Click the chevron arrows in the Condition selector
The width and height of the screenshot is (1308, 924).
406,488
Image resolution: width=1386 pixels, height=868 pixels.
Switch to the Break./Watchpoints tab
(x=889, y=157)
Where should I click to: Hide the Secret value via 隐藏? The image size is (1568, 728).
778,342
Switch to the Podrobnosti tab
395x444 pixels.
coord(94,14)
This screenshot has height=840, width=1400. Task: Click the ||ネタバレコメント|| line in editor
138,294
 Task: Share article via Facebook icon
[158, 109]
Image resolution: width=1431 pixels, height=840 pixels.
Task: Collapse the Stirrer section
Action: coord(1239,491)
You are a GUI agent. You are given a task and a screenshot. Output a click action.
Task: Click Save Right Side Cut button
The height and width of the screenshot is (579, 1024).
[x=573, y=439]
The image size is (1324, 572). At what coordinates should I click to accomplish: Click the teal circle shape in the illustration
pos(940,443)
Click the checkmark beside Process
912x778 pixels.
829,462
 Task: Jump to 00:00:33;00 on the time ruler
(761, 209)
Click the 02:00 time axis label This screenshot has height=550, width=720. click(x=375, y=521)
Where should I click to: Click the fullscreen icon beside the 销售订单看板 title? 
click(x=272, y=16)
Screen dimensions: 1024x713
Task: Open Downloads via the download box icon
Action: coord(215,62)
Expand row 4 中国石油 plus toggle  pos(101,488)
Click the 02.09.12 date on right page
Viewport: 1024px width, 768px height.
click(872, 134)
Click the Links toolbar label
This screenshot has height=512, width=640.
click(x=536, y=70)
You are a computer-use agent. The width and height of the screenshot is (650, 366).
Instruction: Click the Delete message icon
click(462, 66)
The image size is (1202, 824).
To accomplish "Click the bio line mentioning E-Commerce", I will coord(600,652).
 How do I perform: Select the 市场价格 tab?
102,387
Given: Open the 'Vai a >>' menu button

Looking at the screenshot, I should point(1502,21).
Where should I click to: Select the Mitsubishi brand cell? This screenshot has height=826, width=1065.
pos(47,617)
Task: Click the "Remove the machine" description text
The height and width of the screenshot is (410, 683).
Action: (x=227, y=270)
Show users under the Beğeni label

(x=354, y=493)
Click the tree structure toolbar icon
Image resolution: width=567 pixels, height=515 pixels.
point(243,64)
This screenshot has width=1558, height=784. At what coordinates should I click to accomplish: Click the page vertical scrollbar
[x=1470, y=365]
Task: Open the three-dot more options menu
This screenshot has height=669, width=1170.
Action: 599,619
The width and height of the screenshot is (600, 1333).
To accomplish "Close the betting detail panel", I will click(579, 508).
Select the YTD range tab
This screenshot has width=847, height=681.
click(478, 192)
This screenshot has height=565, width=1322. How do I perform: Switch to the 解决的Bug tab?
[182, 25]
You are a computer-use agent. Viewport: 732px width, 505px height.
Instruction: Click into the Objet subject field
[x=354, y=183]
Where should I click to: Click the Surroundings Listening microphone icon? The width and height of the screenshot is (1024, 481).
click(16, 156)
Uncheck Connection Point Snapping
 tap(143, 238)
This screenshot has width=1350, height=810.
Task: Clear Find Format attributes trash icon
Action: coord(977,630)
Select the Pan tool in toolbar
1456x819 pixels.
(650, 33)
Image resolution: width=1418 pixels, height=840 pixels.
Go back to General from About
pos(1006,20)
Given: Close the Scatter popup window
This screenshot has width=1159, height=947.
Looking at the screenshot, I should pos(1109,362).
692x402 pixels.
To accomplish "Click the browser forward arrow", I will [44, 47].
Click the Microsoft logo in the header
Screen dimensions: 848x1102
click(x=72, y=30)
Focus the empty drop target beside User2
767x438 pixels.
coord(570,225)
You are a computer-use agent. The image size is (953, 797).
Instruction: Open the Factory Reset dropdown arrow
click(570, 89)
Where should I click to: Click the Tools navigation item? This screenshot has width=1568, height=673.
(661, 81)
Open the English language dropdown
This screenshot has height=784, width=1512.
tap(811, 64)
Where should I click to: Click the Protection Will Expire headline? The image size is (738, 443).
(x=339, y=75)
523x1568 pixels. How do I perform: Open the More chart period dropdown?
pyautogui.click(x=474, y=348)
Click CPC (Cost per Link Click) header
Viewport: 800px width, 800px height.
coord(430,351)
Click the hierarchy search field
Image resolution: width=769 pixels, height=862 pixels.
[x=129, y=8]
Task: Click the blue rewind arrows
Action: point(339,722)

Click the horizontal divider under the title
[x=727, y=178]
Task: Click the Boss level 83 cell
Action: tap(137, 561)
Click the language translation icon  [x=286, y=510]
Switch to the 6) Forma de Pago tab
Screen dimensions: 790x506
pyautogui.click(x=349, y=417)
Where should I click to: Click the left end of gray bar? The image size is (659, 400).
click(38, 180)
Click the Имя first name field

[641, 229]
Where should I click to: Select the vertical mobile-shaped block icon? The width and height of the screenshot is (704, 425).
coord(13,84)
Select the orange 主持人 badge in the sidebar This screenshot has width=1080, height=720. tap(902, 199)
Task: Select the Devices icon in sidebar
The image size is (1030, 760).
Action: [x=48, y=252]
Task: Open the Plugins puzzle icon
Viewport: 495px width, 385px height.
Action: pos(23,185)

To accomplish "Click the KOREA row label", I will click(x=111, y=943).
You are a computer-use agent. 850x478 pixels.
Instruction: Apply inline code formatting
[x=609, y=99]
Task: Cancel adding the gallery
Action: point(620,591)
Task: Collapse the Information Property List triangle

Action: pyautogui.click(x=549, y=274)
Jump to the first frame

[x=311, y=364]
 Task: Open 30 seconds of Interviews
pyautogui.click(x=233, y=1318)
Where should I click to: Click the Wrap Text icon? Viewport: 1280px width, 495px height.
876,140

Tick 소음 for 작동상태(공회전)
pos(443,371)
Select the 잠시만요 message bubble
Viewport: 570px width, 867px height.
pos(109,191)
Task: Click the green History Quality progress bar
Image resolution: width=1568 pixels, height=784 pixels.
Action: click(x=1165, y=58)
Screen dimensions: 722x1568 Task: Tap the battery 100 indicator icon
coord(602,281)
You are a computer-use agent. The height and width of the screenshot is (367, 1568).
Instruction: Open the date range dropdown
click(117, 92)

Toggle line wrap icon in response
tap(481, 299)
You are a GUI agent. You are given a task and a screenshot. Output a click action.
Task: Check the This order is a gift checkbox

→ **Activity**:
The records must be given again in full, exactly as shown.

→ **Finished exercise**:
Click the chevron arrows in the Condition selector
The width and height of the screenshot is (1308, 924).
406,488
Image resolution: width=1386 pixels, height=868 pixels.
Switch to the Break./Watchpoints tab
(x=889, y=157)
Where should I click to: Hide the Secret value via 隐藏? The image size is (1568, 728).
778,342
Switch to the Podrobnosti tab
395x444 pixels.
coord(94,14)
This screenshot has height=840, width=1400. Task: Click the ||ネタバレコメント|| line in editor
138,294
 Task: Share article via Facebook icon
[158, 109]
Image resolution: width=1431 pixels, height=840 pixels.
Task: Collapse the Stirrer section
Action: coord(1239,491)
You are a GUI agent. You are given a task and a screenshot. Output a click action.
Task: Click Save Right Side Cut button
The height and width of the screenshot is (579, 1024).
[x=573, y=439]
The image size is (1324, 572). At what coordinates should I click to accomplish: Click the teal circle shape in the illustration
pos(940,443)
Click the checkmark beside Process
912x778 pixels.
829,462
 Task: Jump to 00:00:33;00 on the time ruler
(761, 209)
Click the 02:00 time axis label This screenshot has height=550, width=720. click(x=375, y=521)
Where should I click to: Click the fullscreen icon beside the 销售订单看板 title? 
click(x=272, y=16)
Screen dimensions: 1024x713
Task: Open Downloads via the download box icon
Action: coord(215,62)
Expand row 4 中国石油 plus toggle  pos(101,488)
Click the 02.09.12 date on right page
Viewport: 1024px width, 768px height.
click(872, 134)
Click the Links toolbar label
This screenshot has height=512, width=640.
click(x=536, y=70)
You are a computer-use agent. The width and height of the screenshot is (650, 366).
Instruction: Click the Delete message icon
click(462, 66)
The image size is (1202, 824).
To accomplish "Click the bio line mentioning E-Commerce", I will coord(600,652).
 How do I perform: Select the 市场价格 tab?
102,387
Given: Open the 'Vai a >>' menu button

Looking at the screenshot, I should point(1502,21).
Where should I click to: Select the Mitsubishi brand cell? This screenshot has height=826, width=1065.
pos(47,617)
Task: Click the "Remove the machine" description text
The height and width of the screenshot is (410, 683).
Action: (x=227, y=270)
Show users under the Beğeni label

(x=354, y=493)
Click the tree structure toolbar icon
Image resolution: width=567 pixels, height=515 pixels.
point(243,64)
This screenshot has width=1558, height=784. At what coordinates should I click to accomplish: Click the page vertical scrollbar
[x=1470, y=365]
Task: Open the three-dot more options menu
This screenshot has height=669, width=1170.
Action: 599,619
The width and height of the screenshot is (600, 1333).
To accomplish "Close the betting detail panel", I will click(579, 508).
Select the YTD range tab
This screenshot has width=847, height=681.
click(478, 192)
This screenshot has height=565, width=1322. How do I perform: Switch to the 解决的Bug tab?
[182, 25]
You are a computer-use agent. Viewport: 732px width, 505px height.
Instruction: Click into the Objet subject field
[x=354, y=183]
Where should I click to: Click the Surroundings Listening microphone icon? The width and height of the screenshot is (1024, 481).
click(16, 156)
Uncheck Connection Point Snapping
 tap(143, 238)
This screenshot has width=1350, height=810.
Task: Clear Find Format attributes trash icon
Action: coord(977,630)
Select the Pan tool in toolbar
1456x819 pixels.
(650, 33)
Image resolution: width=1418 pixels, height=840 pixels.
Go back to General from About
pos(1006,20)
Given: Close the Scatter popup window
This screenshot has width=1159, height=947.
Looking at the screenshot, I should pos(1109,362).
692x402 pixels.
To accomplish "Click the browser forward arrow", I will [44, 47].
Click the Microsoft logo in the header
Screen dimensions: 848x1102
click(x=72, y=30)
Focus the empty drop target beside User2
767x438 pixels.
coord(570,225)
You are a computer-use agent. The image size is (953, 797).
Instruction: Open the Factory Reset dropdown arrow
click(570, 89)
Where should I click to: Click the Tools navigation item? This screenshot has width=1568, height=673.
(661, 81)
Open the English language dropdown
This screenshot has height=784, width=1512.
tap(811, 64)
Where should I click to: Click the Protection Will Expire headline? The image size is (738, 443).
(x=339, y=75)
523x1568 pixels. How do I perform: Open the More chart period dropdown?
pyautogui.click(x=474, y=348)
Click CPC (Cost per Link Click) header
Viewport: 800px width, 800px height.
coord(430,351)
Click the hierarchy search field
Image resolution: width=769 pixels, height=862 pixels.
[x=129, y=8]
Task: Click the blue rewind arrows
Action: point(339,722)

Click the horizontal divider under the title
[x=727, y=178]
Task: Click the Boss level 83 cell
Action: tap(137, 561)
Click the language translation icon  [x=286, y=510]
Switch to the 6) Forma de Pago tab
Screen dimensions: 790x506
pyautogui.click(x=349, y=417)
Where should I click to: Click the left end of gray bar? The image size is (659, 400).
click(38, 180)
Click the Имя first name field

[641, 229]
Where should I click to: Select the vertical mobile-shaped block icon? The width and height of the screenshot is (704, 425).
coord(13,84)
Select the orange 主持人 badge in the sidebar This screenshot has width=1080, height=720. tap(902, 199)
Task: Select the Devices icon in sidebar
The image size is (1030, 760).
Action: [x=48, y=252]
Task: Open the Plugins puzzle icon
Viewport: 495px width, 385px height.
Action: pos(23,185)

To accomplish "Click the KOREA row label", I will click(x=111, y=943).
You are a computer-use agent. 850x478 pixels.
Instruction: Apply inline code formatting
[x=609, y=99]
Task: Cancel adding the gallery
Action: point(620,591)
Task: Collapse the Information Property List triangle

Action: pyautogui.click(x=549, y=274)
Jump to the first frame

[x=311, y=364]
 Task: Open 30 seconds of Interviews
pyautogui.click(x=233, y=1318)
Where should I click to: Click the Wrap Text icon? Viewport: 1280px width, 495px height.
876,140

Tick 소음 for 작동상태(공회전)
pos(443,371)
Select the 잠시만요 message bubble
Viewport: 570px width, 867px height.
pos(109,191)
Task: Click the green History Quality progress bar
Image resolution: width=1568 pixels, height=784 pixels.
Action: click(x=1165, y=58)
Screen dimensions: 722x1568 Task: Tap the battery 100 indicator icon
coord(602,281)
You are a computer-use agent. The height and width of the screenshot is (367, 1568).
Instruction: Open the date range dropdown
click(117, 92)

Toggle line wrap icon in response
tap(481, 299)
You are a GUI agent. You are given a task and a screenshot. Output a click action.
Task: Check the This order is a gift checkbox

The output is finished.